--- INFORMATION PROVIDED ---
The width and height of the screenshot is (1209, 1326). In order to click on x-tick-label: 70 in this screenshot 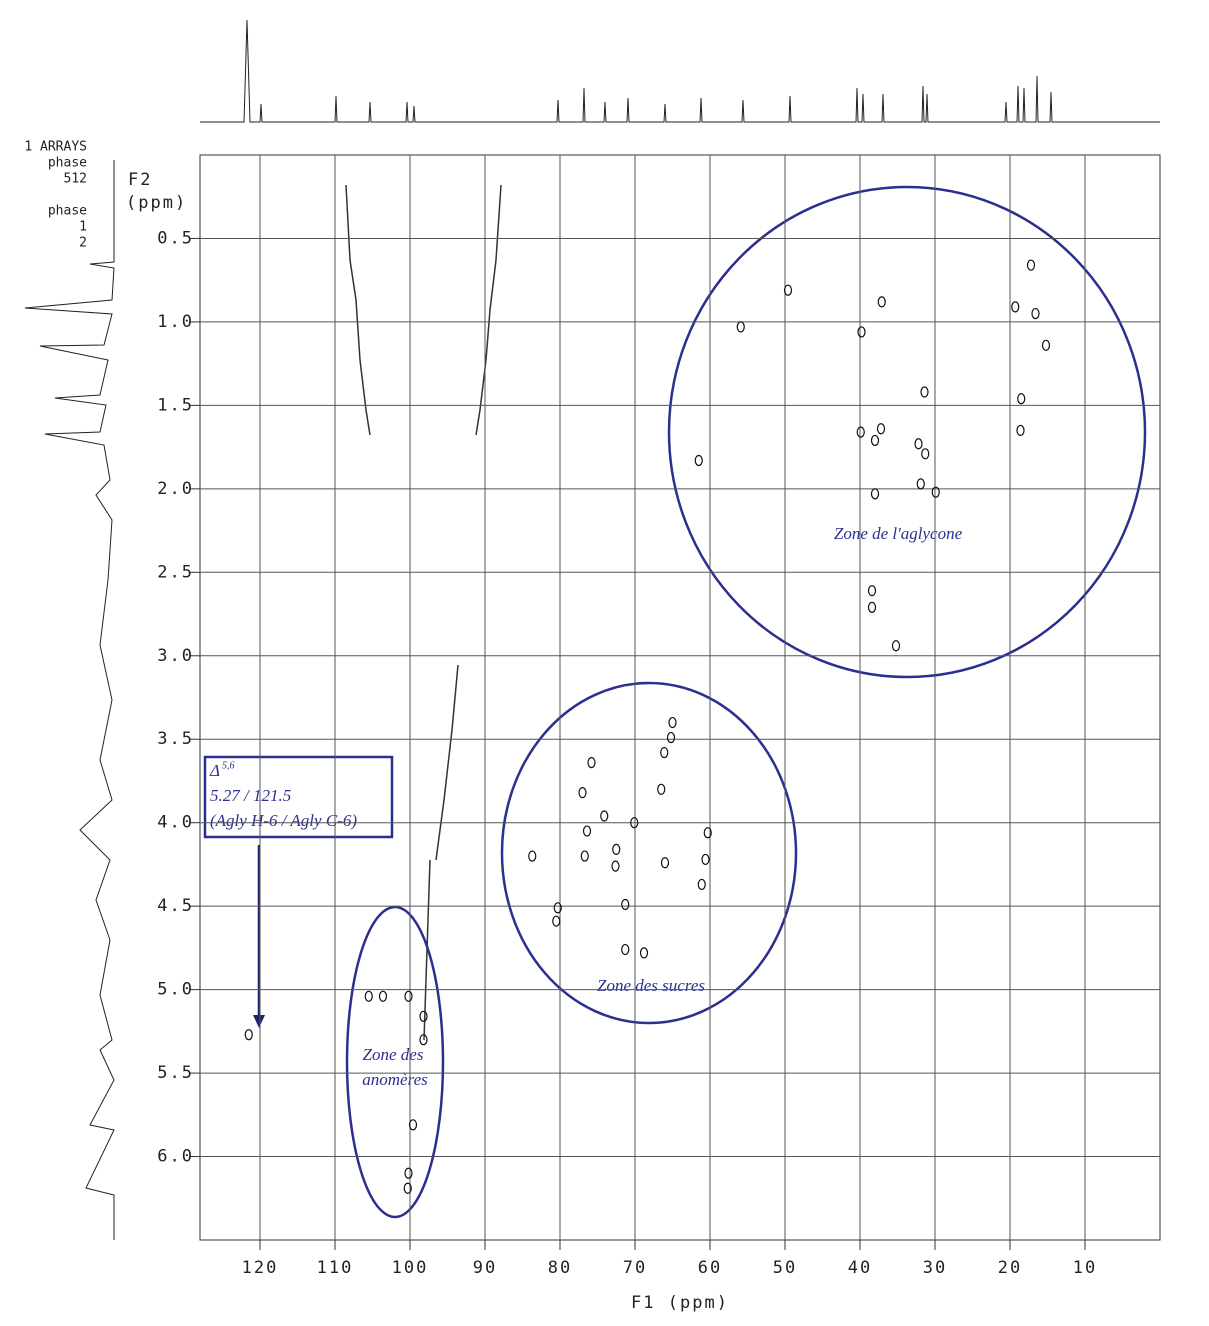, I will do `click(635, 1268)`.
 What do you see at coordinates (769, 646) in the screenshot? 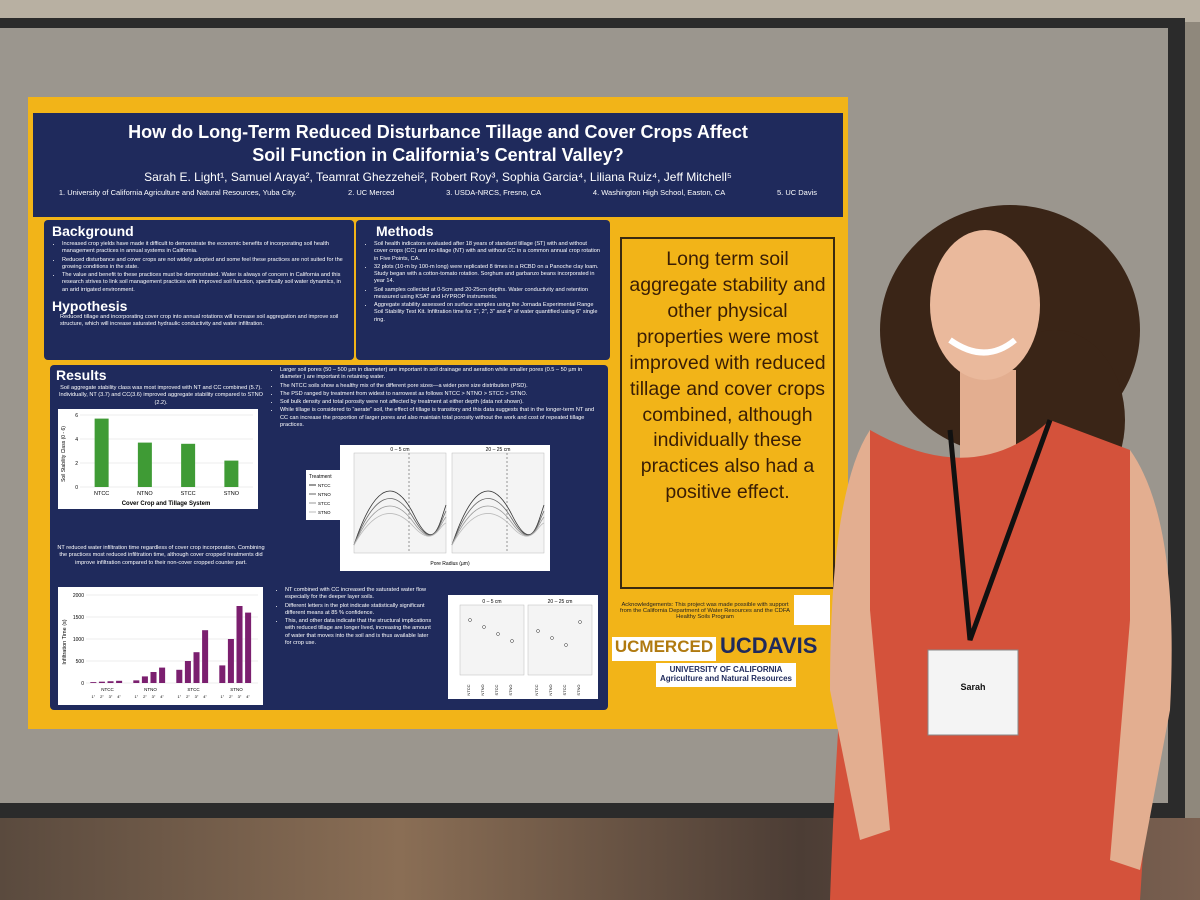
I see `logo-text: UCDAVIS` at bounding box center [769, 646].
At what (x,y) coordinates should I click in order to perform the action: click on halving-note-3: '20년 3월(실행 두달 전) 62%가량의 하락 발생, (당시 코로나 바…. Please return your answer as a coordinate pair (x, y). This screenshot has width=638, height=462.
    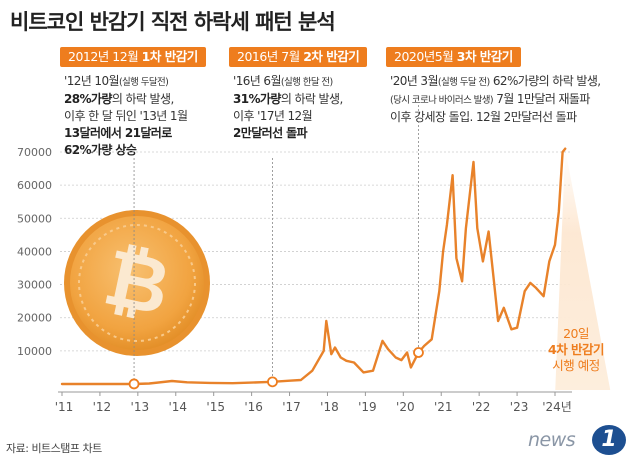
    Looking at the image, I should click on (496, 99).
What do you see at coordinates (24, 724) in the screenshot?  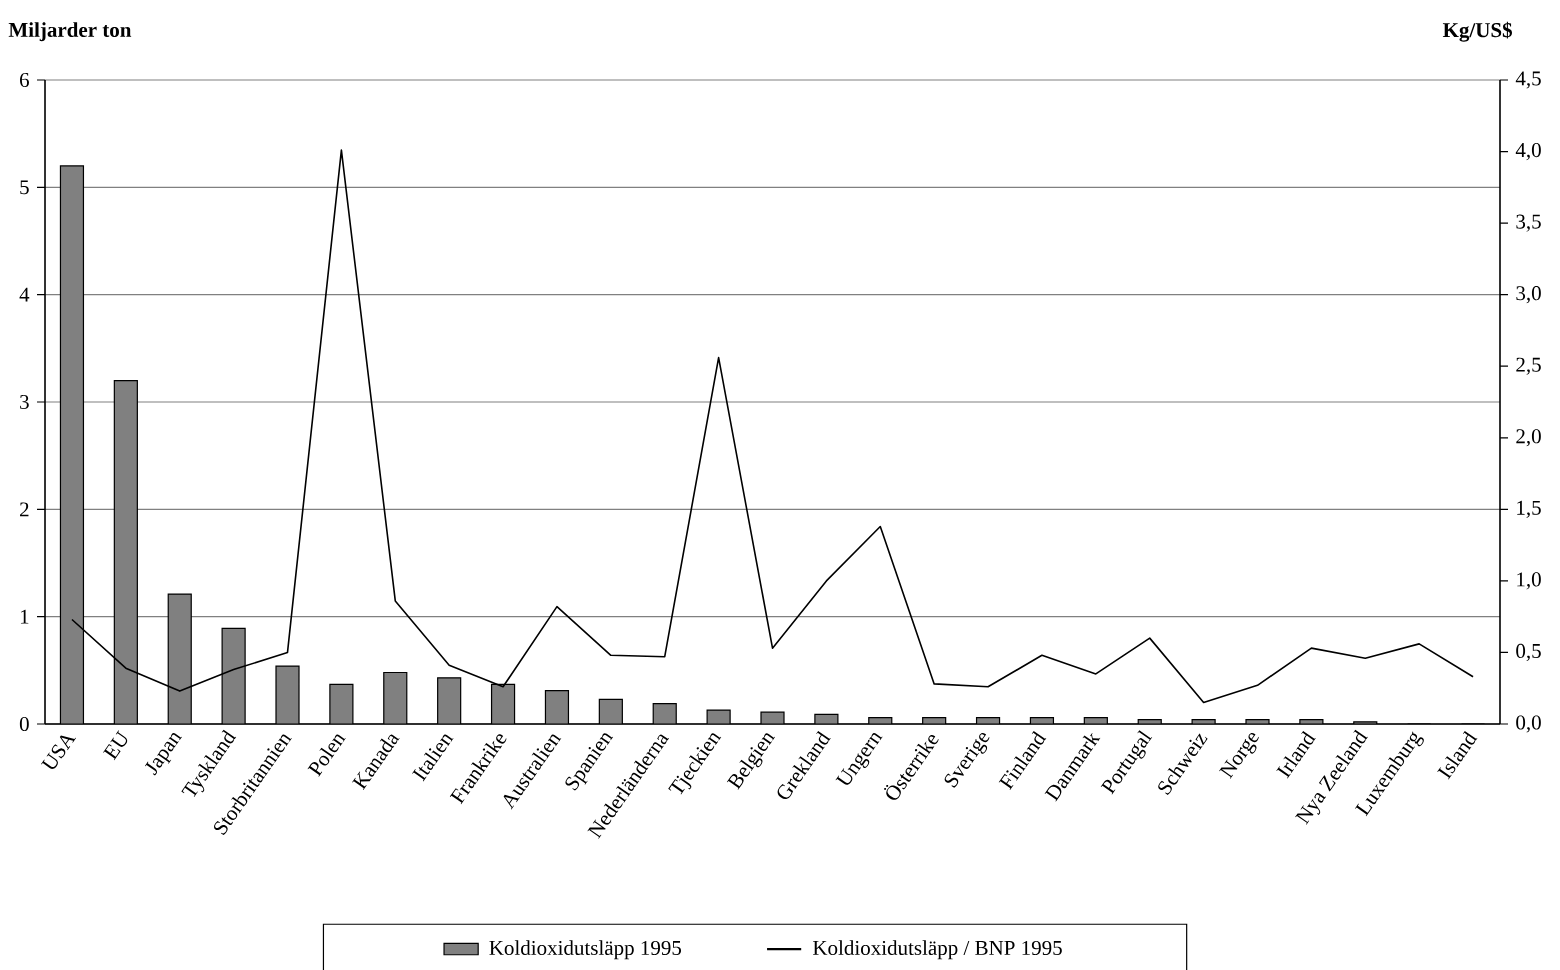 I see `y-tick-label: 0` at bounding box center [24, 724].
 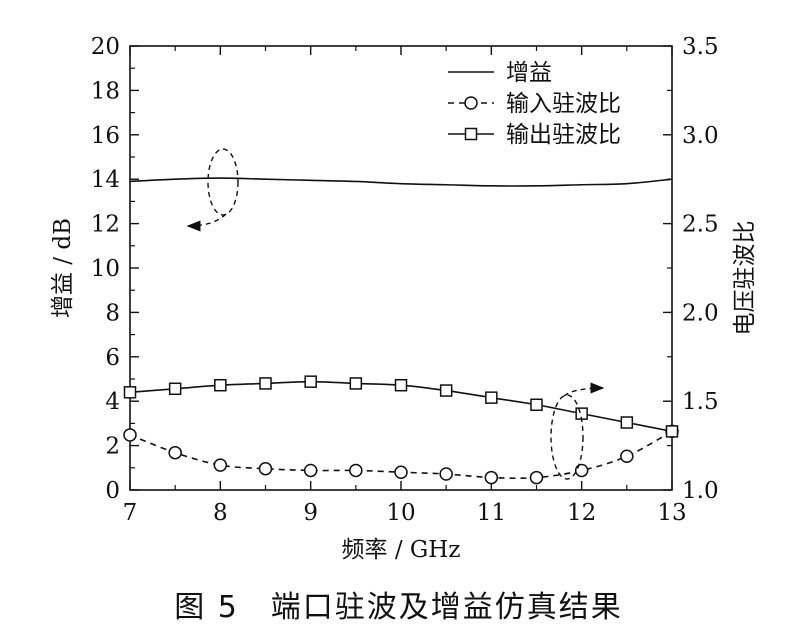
---
= REQUIRED ACTION =
Please copy, word for word, the part of the material that opens with the line containing "What do you see at coordinates (769, 646)" and closes with the line containing "center [769, 646].", both lines included. Leave the pictures out of your copy.

= YOUR SOLUTION =
 What do you see at coordinates (769, 646) in the screenshot? 
I see `logo-text: UCDAVIS` at bounding box center [769, 646].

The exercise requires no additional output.